## Action item
Reproduce everything from the start of the records down through the line containing "at that location.", leaving the pictures out of your answer.

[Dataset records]

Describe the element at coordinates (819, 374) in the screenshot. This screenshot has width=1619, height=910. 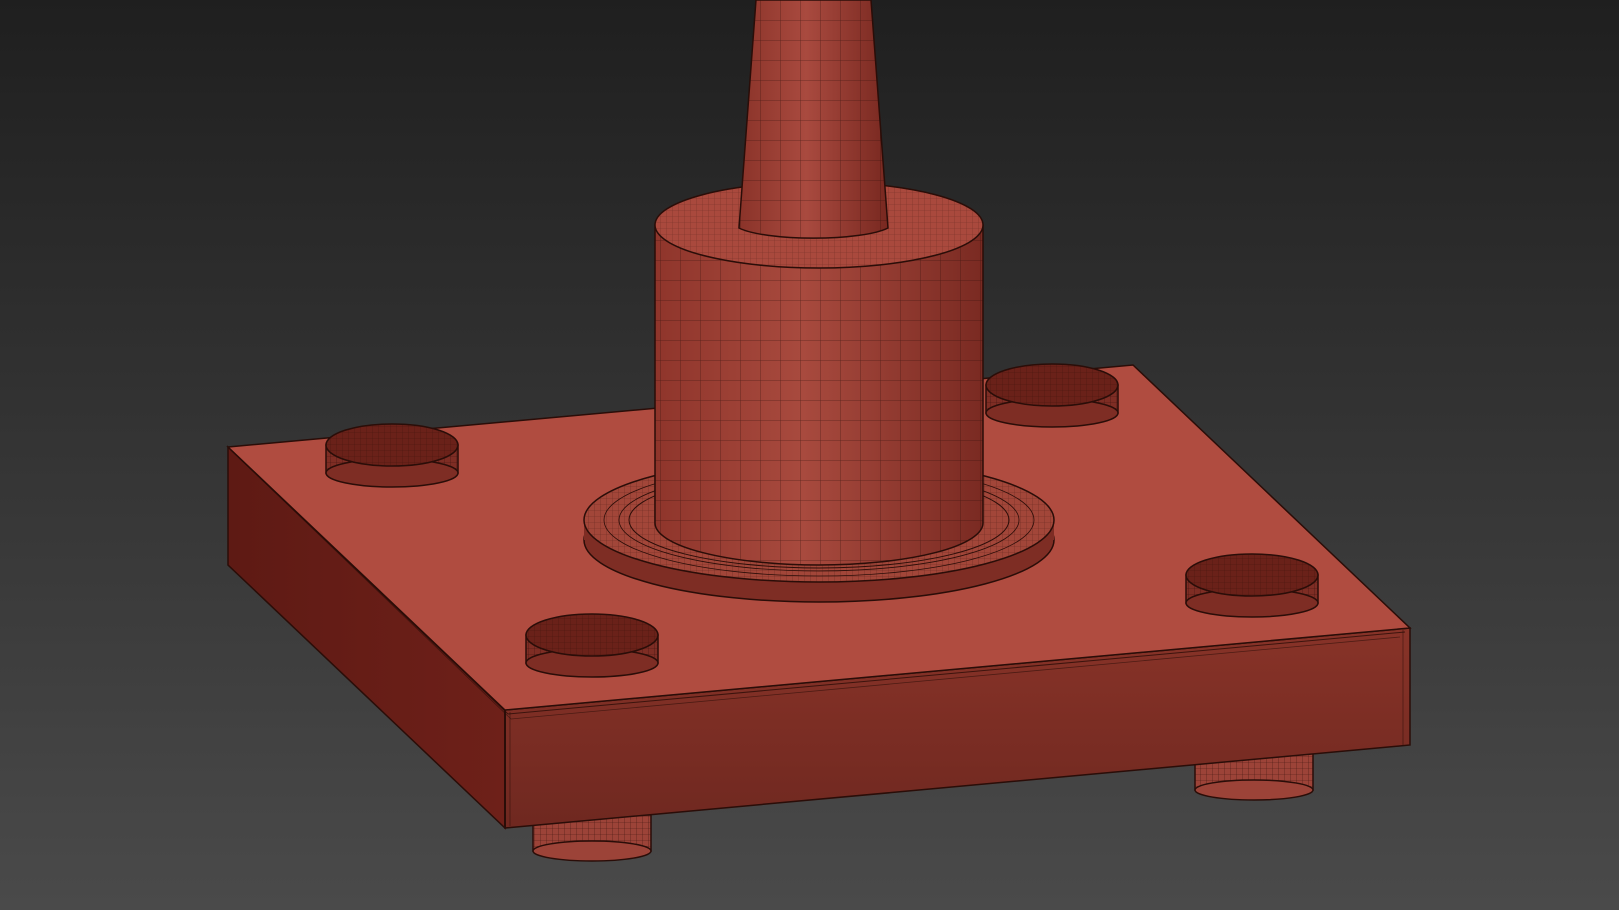
I see `column` at that location.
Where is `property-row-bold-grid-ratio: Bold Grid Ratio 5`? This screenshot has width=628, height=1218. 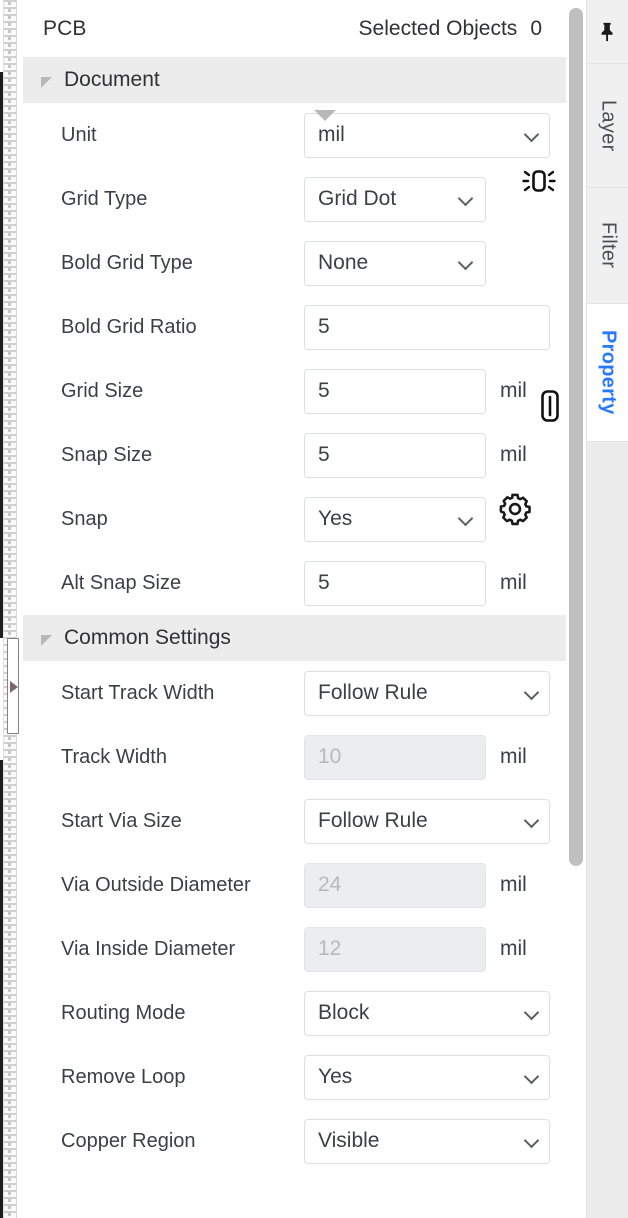 property-row-bold-grid-ratio: Bold Grid Ratio 5 is located at coordinates (294, 327).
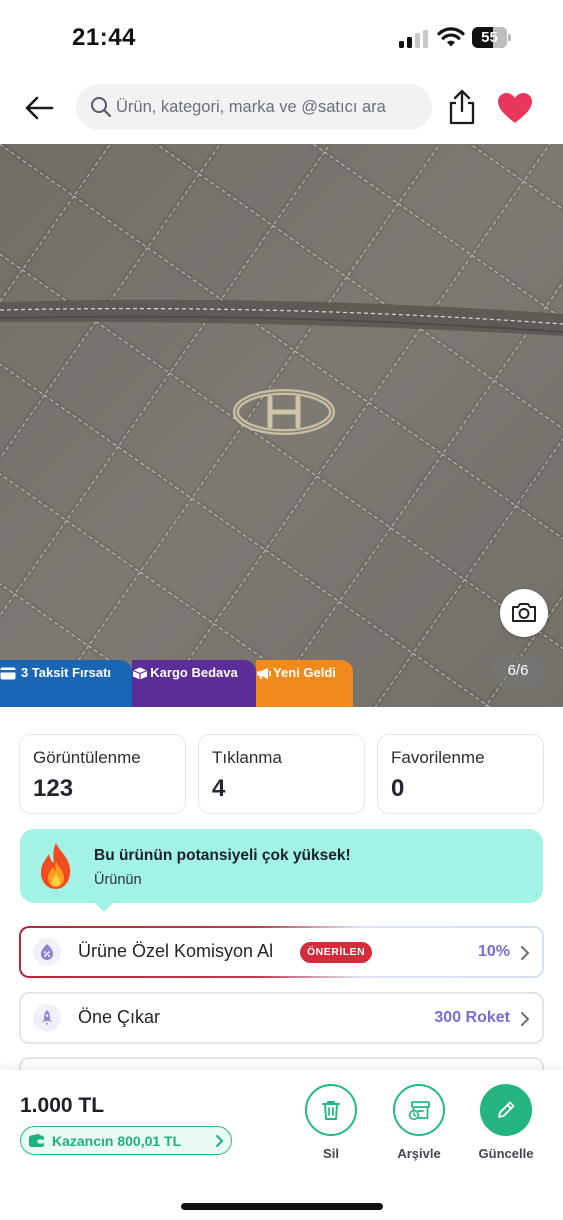  I want to click on stat-value: 123, so click(54, 788).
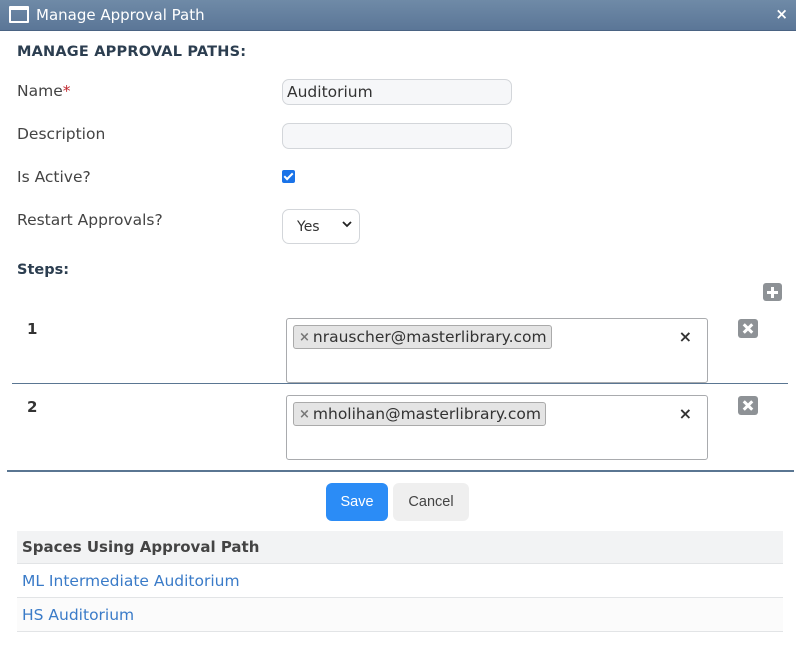 Image resolution: width=796 pixels, height=672 pixels. What do you see at coordinates (397, 92) in the screenshot?
I see `name-input` at bounding box center [397, 92].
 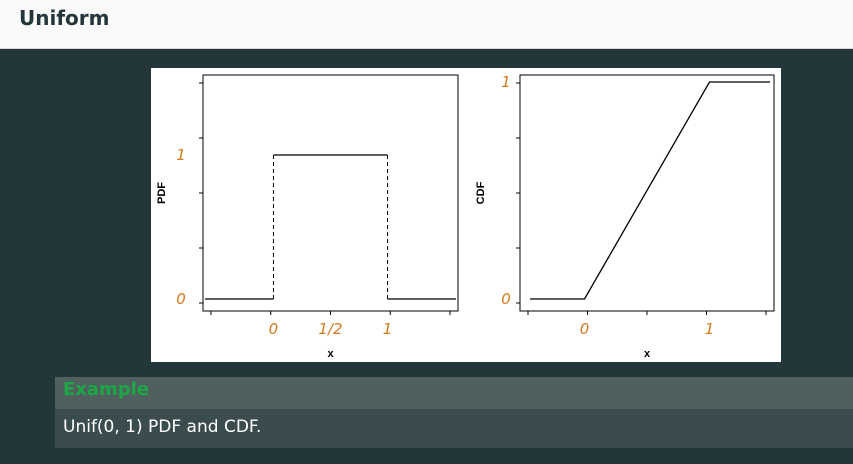 What do you see at coordinates (106, 390) in the screenshot?
I see `example-heading: Example` at bounding box center [106, 390].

## Answer area
Describe the element at coordinates (819, 374) in the screenshot. This screenshot has width=1619, height=910. 
I see `column` at that location.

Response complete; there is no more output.